Karen, have you started stimming yet, or do you still have to wait a while?

Hi Dwrgi, I had a low AMH too (1.7 - I actually laughed (out of shock) when they told me as I couldn't believe it). They allowed me to go ahead with IVF as I had got pregnant before. In fact I got pregnant twice last year and they collected 7 eggs a couple of weeks ago of which 5 fertilised, so don't worry too much about your AMH. The only other advice I can give is try not to worry about any of it too much (I know that's easier said than done) it WILL NOT be as bad as you think it will be, relax and go with the flow. I worked on the ignorance is bliss basis and didn't really look into it too much, not sure if that's a good or bad thing, but I think it was the best method for me!

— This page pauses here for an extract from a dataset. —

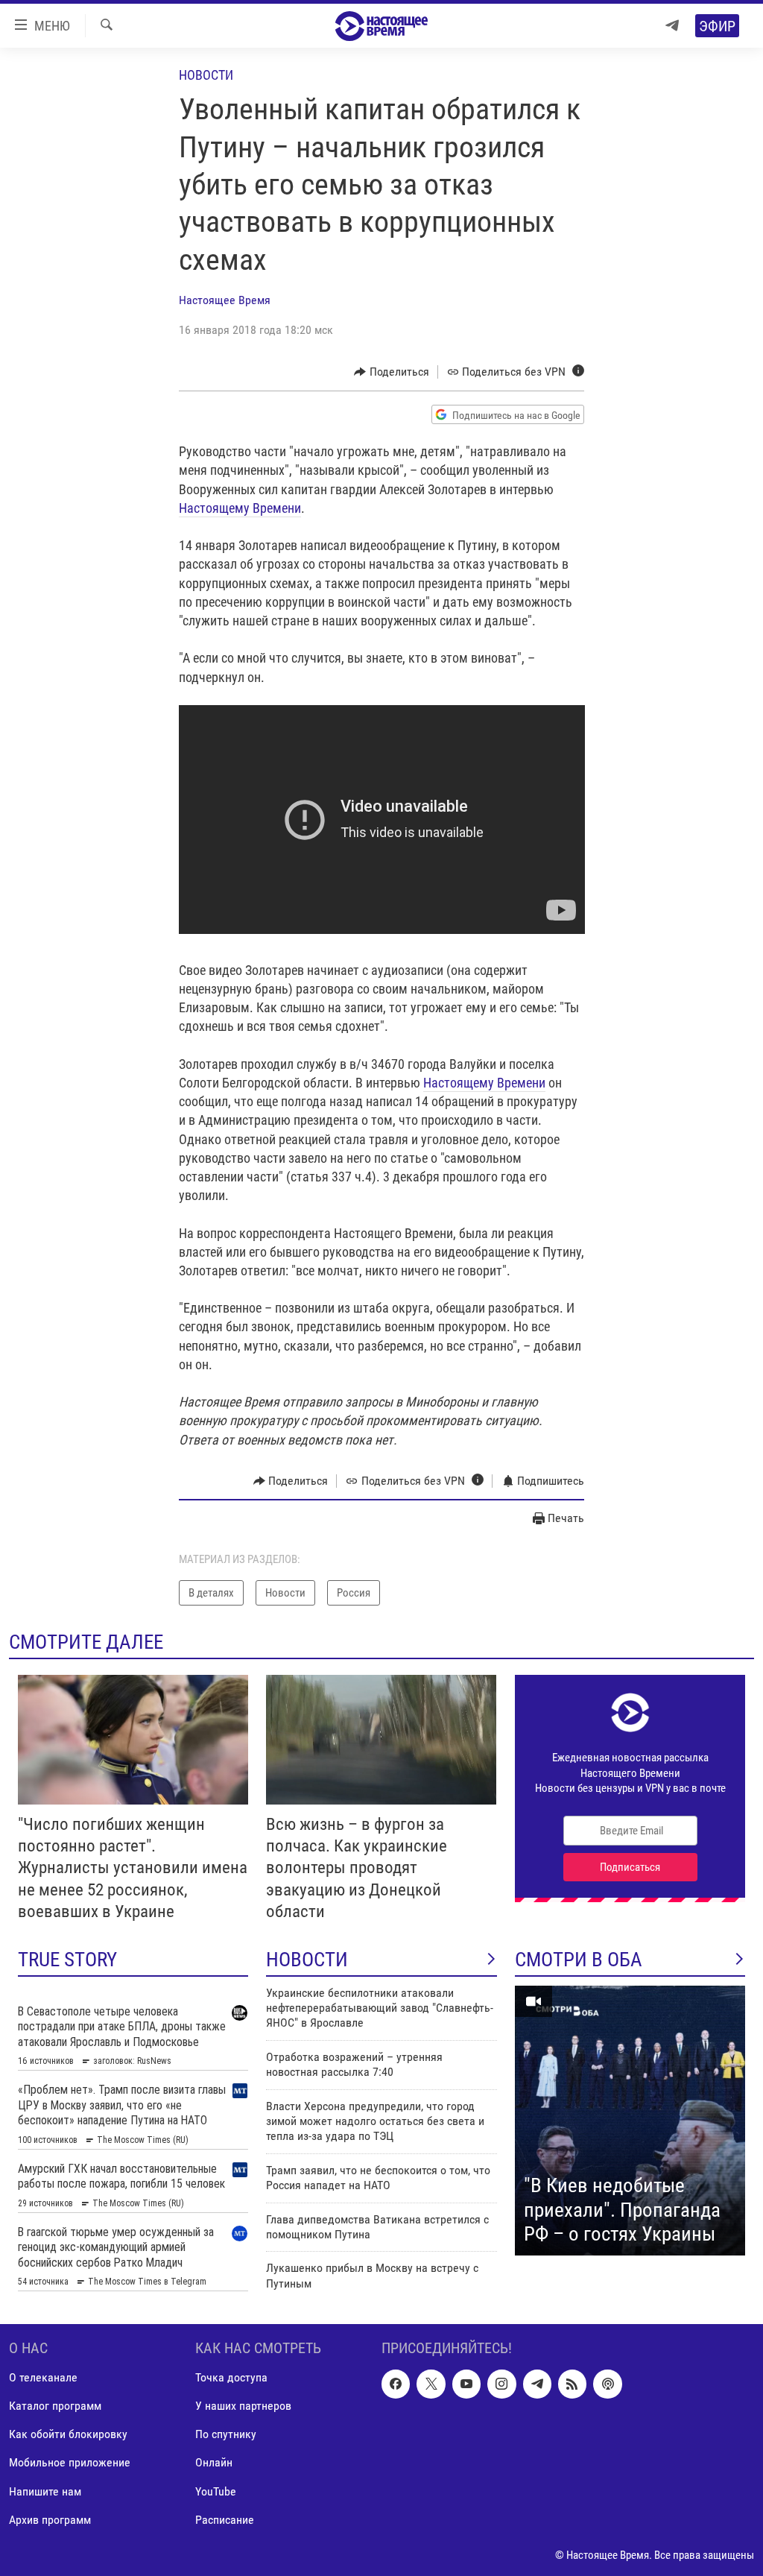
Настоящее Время (224, 300)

I hope it goes well for you.

Hi there Nvr2late and congratulations! I don't think I've met you on here in the past but that's great news. Just goes to show there's always hope. Hope you have a happy, healthy stress free pregnancy.

Hello Donna, how are you doing? When is your "official" test date? I've lost all track of time but think of you often and hope you're doing well. My fingers are still crossed for you. I will keep on checking in to see how everyone is getting on.

By the way, I can't believe how many of you ladies haven't told your mums. I wish I knew that before I told mine! 

As for me, AF turned up on Thursday. It took me totally by surprised as I really didn't expect it so soon (at least I was expecting it or it would have floored me!). So back to the old-fashioned method of conception this month! I haven't booked my follow up appointment with the clinic yet to get the outcome of my PGD results. I'm assuming they will tell me how many eggs had the translocation and how many had different kinds of chromosomal problems. To be honest with you, I don't think I want to know. I know it's silly but I'd rather think they all had the translocation problem. The PGD can knock out eggs that have chromosomal irregularities but which may have gone on to have been a normal, healthy baby.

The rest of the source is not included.